__WHAT IS ASKED__
Return everything from the start of the material down to the line containing "pyautogui.click(x=25, y=461)", inclusive, copied exactly and with the pictures left out.
►
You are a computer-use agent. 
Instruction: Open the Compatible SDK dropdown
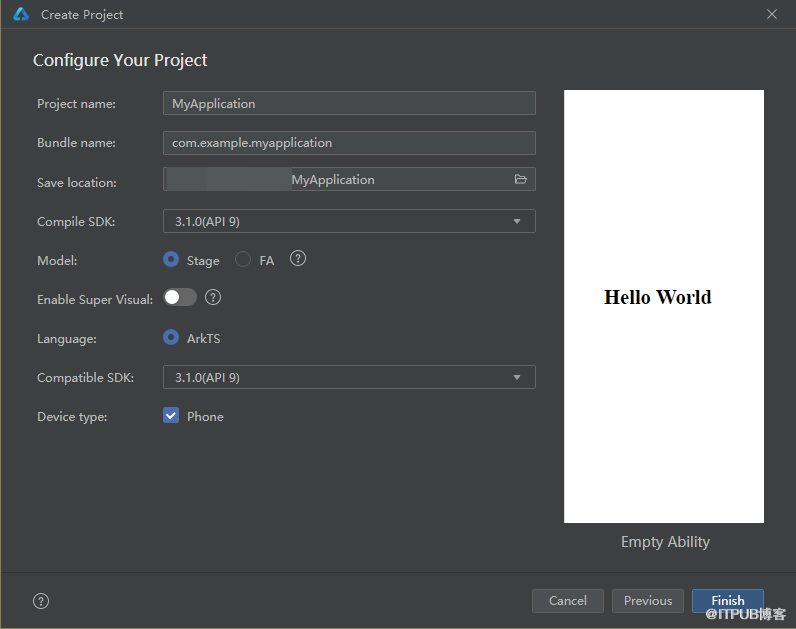(x=349, y=377)
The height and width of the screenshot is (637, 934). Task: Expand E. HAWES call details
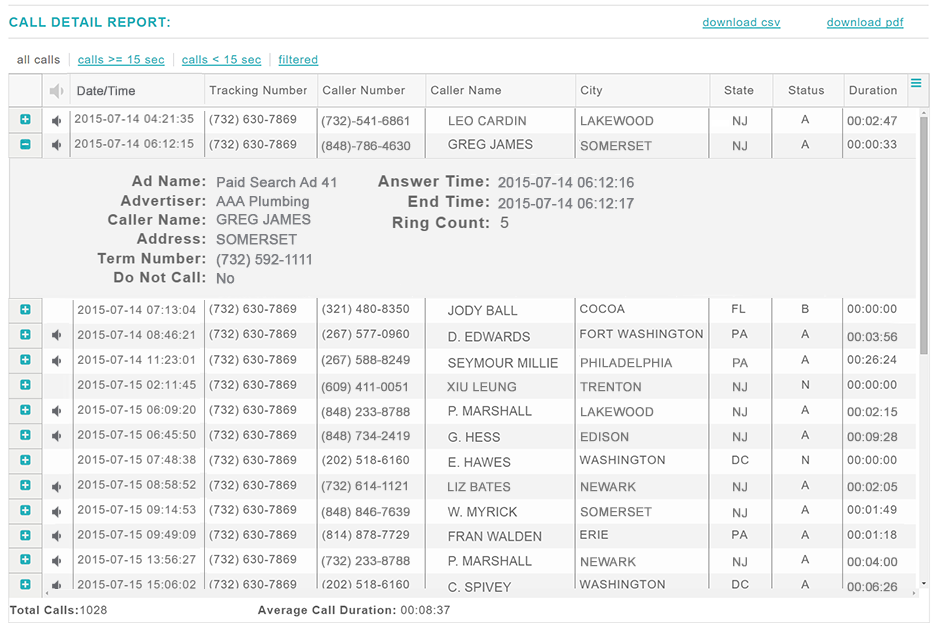pyautogui.click(x=25, y=461)
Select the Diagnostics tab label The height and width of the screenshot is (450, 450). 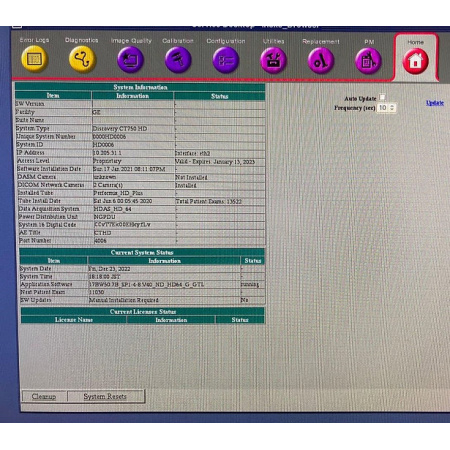pyautogui.click(x=82, y=40)
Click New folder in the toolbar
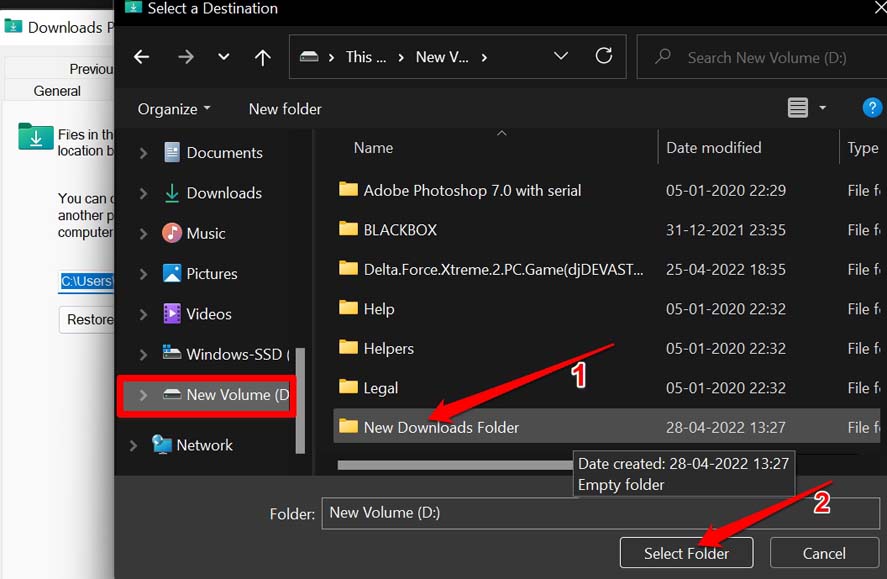 click(285, 108)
◄
__COMPLETE ANSWER__
You are a computer-use agent. 
Instruction: Open the Compatible SDK dropdown
(x=349, y=377)
The height and width of the screenshot is (637, 934). Task: Expand E. HAWES call details
pyautogui.click(x=25, y=461)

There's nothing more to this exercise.